▶

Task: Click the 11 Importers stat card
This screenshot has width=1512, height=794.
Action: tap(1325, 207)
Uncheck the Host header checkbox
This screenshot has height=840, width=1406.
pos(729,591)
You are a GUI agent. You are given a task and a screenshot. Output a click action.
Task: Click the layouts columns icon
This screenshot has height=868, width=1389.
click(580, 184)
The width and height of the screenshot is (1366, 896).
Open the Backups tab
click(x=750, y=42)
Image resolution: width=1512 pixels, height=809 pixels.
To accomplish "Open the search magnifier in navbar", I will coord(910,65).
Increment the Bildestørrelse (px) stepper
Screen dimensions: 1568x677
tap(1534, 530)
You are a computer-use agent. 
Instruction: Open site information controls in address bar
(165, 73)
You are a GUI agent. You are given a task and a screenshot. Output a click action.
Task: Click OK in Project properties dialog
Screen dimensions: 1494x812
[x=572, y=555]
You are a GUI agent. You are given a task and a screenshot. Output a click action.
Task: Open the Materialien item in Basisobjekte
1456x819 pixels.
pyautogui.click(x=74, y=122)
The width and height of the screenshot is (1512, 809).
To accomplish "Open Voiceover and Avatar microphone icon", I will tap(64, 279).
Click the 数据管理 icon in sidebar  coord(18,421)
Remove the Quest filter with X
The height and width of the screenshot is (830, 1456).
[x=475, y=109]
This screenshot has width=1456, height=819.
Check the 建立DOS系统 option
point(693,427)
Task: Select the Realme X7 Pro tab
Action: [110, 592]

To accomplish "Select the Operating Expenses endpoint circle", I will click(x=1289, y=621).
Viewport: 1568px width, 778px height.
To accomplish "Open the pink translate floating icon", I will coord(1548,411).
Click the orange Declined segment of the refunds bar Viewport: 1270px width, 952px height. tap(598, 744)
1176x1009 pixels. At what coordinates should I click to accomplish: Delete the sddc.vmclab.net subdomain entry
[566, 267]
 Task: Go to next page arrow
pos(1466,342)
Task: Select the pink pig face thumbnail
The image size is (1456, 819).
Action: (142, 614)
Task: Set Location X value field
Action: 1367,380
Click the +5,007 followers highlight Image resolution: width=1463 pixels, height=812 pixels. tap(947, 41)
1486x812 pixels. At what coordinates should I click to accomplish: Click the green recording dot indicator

◀

About this exercise ->
Copy out each line of the records character for character.

Response below ->
Task: Click the 11 Importers stat card
This screenshot has width=1512, height=794.
Action: tap(1325, 207)
Uncheck the Host header checkbox
This screenshot has height=840, width=1406.
pos(729,591)
You are a GUI agent. You are given a task and a screenshot. Output a click action.
Task: Click the layouts columns icon
This screenshot has height=868, width=1389.
click(580, 184)
The width and height of the screenshot is (1366, 896).
Open the Backups tab
click(x=750, y=42)
Image resolution: width=1512 pixels, height=809 pixels.
To accomplish "Open the search magnifier in navbar", I will coord(910,65).
Increment the Bildestørrelse (px) stepper
Screen dimensions: 1568x677
tap(1534, 530)
You are a computer-use agent. 
Instruction: Open site information controls in address bar
(165, 73)
You are a GUI agent. You are given a task and a screenshot. Output a click action.
Task: Click OK in Project properties dialog
Screen dimensions: 1494x812
[x=572, y=555]
You are a GUI agent. You are given a task and a screenshot. Output a click action.
Task: Open the Materialien item in Basisobjekte
1456x819 pixels.
pyautogui.click(x=74, y=122)
The width and height of the screenshot is (1512, 809).
To accomplish "Open Voiceover and Avatar microphone icon", I will tap(64, 279).
Click the 数据管理 icon in sidebar  coord(18,421)
Remove the Quest filter with X
The height and width of the screenshot is (830, 1456).
[x=475, y=109]
This screenshot has width=1456, height=819.
Check the 建立DOS系统 option
point(693,427)
Task: Select the Realme X7 Pro tab
Action: [110, 592]

To accomplish "Select the Operating Expenses endpoint circle", I will click(x=1289, y=621).
Viewport: 1568px width, 778px height.
To accomplish "Open the pink translate floating icon", I will coord(1548,411).
Click the orange Declined segment of the refunds bar Viewport: 1270px width, 952px height. tap(598, 744)
1176x1009 pixels. At what coordinates should I click to accomplish: Delete the sddc.vmclab.net subdomain entry
[566, 267]
 Task: Go to next page arrow
pos(1466,342)
Task: Select the pink pig face thumbnail
The image size is (1456, 819).
Action: (142, 614)
Task: Set Location X value field
Action: 1367,380
Click the +5,007 followers highlight Image resolution: width=1463 pixels, height=812 pixels. tap(947, 41)
1486x812 pixels. At what coordinates should I click to accomplish: Click the green recording dot indicator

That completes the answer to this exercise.